514 posts since 1 Jan, 2013, from Denmark

Postby Mayae; Thu May 11, 2017 9:30 am Re: odd integer division optimization

Urs wrote:
Mayae wrote:for (int i = 1; i < 2000000; ++i)
{
sum += FastDivide(divident, i);
}

Well, the FastDivide only really covers divisors from 1 to 31, so anything from 32 to 1999999 isn't expected to be faster at all...

Yes, I covered the case for divisor < 32 to showcase this as well.
Miles1981
KVRian
 
1251 posts since 26 Apr, 2004, from UK

Postby Miles1981; Thu May 11, 2017 9:35 am Re: odd integer division optimization

The point Urs makes is that the speedup for the 32 small integers is hidden by the 2 other millions. The maximum speedup you can expect is ridiculously small and can't be detected (i.e. the test doesn't prove anything).
Mayae
KVRian
 
514 posts since 1 Jan, 2013, from Denmark

Postby Mayae; Thu May 11, 2017 11:02 am Re: odd integer division optimization

Miles1981 wrote:The point Urs makes is that the speedup for the 32 small integers is hidden by the 2 other millions. The maximum speedup you can expect is ridiculously small and can't be detected (i.e. the test doesn't prove anything).

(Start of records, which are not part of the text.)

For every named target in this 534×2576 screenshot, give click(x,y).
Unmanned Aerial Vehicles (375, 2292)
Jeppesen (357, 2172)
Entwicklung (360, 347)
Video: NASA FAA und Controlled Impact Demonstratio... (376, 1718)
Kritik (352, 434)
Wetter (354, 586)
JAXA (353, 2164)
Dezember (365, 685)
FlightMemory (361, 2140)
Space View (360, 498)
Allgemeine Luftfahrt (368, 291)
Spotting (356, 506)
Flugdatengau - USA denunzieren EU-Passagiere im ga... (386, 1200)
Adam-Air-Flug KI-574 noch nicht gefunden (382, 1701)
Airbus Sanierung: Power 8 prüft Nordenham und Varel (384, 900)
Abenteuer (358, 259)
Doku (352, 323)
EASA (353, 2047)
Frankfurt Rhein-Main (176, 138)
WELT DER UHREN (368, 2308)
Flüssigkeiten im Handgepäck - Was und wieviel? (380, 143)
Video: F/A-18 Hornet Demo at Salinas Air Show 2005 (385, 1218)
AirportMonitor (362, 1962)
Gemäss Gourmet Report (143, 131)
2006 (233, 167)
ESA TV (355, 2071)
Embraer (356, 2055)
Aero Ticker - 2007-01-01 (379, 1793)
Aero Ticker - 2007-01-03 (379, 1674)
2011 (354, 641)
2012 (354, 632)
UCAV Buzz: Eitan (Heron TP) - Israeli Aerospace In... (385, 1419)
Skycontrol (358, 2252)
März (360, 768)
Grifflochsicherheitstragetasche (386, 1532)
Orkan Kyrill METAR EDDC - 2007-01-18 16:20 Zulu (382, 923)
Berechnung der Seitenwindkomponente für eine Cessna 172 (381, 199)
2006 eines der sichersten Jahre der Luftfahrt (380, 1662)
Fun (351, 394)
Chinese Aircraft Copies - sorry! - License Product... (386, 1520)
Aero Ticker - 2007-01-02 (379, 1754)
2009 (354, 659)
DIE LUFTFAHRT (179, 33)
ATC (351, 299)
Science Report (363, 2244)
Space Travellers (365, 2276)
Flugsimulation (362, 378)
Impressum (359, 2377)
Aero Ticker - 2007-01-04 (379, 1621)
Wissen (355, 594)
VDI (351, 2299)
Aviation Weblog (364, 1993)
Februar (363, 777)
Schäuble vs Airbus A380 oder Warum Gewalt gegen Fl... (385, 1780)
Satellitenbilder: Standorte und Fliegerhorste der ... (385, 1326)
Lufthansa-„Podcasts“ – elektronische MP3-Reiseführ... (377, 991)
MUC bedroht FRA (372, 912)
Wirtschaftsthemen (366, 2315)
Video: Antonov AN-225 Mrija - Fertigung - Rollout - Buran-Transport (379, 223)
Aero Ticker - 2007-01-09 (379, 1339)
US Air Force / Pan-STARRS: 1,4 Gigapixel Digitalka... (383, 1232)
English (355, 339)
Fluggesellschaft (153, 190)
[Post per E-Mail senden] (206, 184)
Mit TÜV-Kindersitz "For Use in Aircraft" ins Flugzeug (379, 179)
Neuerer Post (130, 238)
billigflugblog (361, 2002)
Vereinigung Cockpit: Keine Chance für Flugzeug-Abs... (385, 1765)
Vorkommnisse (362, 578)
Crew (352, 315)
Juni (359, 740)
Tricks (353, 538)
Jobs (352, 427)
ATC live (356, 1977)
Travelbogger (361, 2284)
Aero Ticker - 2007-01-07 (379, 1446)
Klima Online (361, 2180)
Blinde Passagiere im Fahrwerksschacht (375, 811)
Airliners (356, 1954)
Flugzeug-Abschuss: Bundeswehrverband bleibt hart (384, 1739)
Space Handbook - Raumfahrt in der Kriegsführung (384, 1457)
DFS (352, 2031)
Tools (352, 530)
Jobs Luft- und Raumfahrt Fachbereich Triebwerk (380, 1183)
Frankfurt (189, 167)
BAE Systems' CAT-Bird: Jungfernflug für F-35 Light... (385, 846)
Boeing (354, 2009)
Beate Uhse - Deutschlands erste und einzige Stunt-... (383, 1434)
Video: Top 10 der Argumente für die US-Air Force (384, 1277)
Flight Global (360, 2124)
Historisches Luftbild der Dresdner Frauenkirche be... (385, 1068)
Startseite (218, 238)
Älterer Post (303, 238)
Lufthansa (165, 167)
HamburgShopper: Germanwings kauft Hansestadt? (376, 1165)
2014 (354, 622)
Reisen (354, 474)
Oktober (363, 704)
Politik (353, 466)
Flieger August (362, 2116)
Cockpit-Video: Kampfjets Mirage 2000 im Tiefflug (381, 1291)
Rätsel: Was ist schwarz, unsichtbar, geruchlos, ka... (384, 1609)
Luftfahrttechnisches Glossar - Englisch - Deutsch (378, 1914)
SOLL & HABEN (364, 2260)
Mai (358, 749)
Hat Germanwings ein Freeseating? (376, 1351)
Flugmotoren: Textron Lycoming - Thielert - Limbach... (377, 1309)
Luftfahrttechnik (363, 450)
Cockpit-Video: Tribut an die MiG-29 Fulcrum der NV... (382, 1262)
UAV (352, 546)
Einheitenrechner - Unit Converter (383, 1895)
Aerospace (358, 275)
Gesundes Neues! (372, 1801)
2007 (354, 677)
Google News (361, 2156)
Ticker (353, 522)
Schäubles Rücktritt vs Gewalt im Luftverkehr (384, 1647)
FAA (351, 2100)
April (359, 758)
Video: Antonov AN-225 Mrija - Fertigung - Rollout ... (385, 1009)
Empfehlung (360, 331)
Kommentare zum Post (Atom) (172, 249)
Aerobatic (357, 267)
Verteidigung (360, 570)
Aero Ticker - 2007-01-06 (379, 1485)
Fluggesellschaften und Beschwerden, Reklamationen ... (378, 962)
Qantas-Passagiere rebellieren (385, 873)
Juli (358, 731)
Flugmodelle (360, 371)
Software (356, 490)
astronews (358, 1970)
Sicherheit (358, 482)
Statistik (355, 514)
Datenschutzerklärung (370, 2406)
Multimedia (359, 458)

The test proves lots of things, for instance: is there significant overhead in the fastdivide function for non-ideal cases? It's rarely interesting only to analyse the supposed benefits when applying a general purpose solution (since fastdivide handles all inputs).
Miles1981
KVRian
 
1251 posts since 26 Apr, 2004, from UK

Postby Miles1981; Thu May 11, 2017 11:15 am Re: odd integer division optimization

Your test may prove that there is not much overhead, but it can't say that if your divisions are usually small numbers, the function is more interesting or not.
stratum
KVRian
 
1236 posts since 29 May, 2012

Postby stratum; Thu May 11, 2017 2:36 pm Re: odd integer division optimization

The reason for which the FastDivide function might be optimized for small numbers is seen around the minute 28:50 in the video below. The sensible values for the quantization value (divisor, which controls the compression amount and bitrate) are probably around 1-31. If the function is used the other way around (arguments swapped) somewhere in the algorithm, DCT results are also small numbers (minute 26:00). The video is not about H261, so there might be some differences but what transform.c/CCITTQuantize does looks similar.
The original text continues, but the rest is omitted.